MATERIAL SUPPLIED —
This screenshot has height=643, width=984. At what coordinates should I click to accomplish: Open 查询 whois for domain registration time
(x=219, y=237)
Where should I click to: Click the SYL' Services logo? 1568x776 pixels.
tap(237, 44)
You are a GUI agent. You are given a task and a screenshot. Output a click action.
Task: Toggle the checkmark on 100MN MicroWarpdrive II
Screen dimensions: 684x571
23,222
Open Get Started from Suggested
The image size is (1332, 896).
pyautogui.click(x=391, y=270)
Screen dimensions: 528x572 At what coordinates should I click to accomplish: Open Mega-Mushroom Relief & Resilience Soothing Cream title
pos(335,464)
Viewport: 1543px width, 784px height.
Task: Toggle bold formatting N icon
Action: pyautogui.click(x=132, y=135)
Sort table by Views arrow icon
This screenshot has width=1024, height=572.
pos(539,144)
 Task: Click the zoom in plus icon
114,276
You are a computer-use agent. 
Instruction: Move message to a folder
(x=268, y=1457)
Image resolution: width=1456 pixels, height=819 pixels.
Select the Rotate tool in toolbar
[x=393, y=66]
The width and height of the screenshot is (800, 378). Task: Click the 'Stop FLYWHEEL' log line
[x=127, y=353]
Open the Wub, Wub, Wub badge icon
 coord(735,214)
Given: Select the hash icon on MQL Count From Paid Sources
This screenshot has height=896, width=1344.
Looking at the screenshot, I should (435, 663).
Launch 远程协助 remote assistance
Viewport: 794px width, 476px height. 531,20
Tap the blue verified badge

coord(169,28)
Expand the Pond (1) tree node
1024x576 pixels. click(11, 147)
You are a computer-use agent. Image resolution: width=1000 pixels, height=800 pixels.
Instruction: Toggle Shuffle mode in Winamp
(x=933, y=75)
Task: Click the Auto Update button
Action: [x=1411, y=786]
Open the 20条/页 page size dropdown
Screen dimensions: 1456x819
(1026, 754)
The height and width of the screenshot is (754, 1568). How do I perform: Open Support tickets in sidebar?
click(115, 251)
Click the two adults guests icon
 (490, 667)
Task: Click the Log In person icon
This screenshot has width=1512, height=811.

GIVEN PROBLEM — Reproduce all the records above with "Instruction" switched to "Goal" everywhere it appears. Leave everything else unchanged.

TASK RESULT —
This screenshot has height=643, width=984. At what coordinates should I click to accomplish: Open 查询 whois for domain registration time
(x=219, y=237)
Where should I click to: Click the SYL' Services logo? 1568x776 pixels.
tap(237, 44)
You are a GUI agent. You are given a task and a screenshot. Output a click action.
Task: Toggle the checkmark on 100MN MicroWarpdrive II
Screen dimensions: 684x571
23,222
Open Get Started from Suggested
The image size is (1332, 896).
pyautogui.click(x=391, y=270)
Screen dimensions: 528x572 At what coordinates should I click to accomplish: Open Mega-Mushroom Relief & Resilience Soothing Cream title
pos(335,464)
Viewport: 1543px width, 784px height.
Task: Toggle bold formatting N icon
Action: pyautogui.click(x=132, y=135)
Sort table by Views arrow icon
This screenshot has width=1024, height=572.
pos(539,144)
 Task: Click the zoom in plus icon
114,276
You are a computer-use agent. 
Goal: Move message to a folder
(x=268, y=1457)
Image resolution: width=1456 pixels, height=819 pixels.
Select the Rotate tool in toolbar
[x=393, y=66]
The width and height of the screenshot is (800, 378). Task: Click the 'Stop FLYWHEEL' log line
[x=127, y=353]
Open the Wub, Wub, Wub badge icon
 coord(735,214)
Given: Select the hash icon on MQL Count From Paid Sources
This screenshot has height=896, width=1344.
Looking at the screenshot, I should (435, 663).
Launch 远程协助 remote assistance
Viewport: 794px width, 476px height. 531,20
Tap the blue verified badge

coord(169,28)
Expand the Pond (1) tree node
1024x576 pixels. click(11, 147)
You are a computer-use agent. Image resolution: width=1000 pixels, height=800 pixels.
Goal: Toggle Shuffle mode in Winamp
(x=933, y=75)
Task: Click the Auto Update button
Action: [x=1411, y=786]
Open the 20条/页 page size dropdown
Screen dimensions: 1456x819
(1026, 754)
The height and width of the screenshot is (754, 1568). How do I perform: Open Support tickets in sidebar?
click(115, 251)
Click the two adults guests icon
 (490, 667)
Task: Click the Log In person icon
This screenshot has width=1512, height=811.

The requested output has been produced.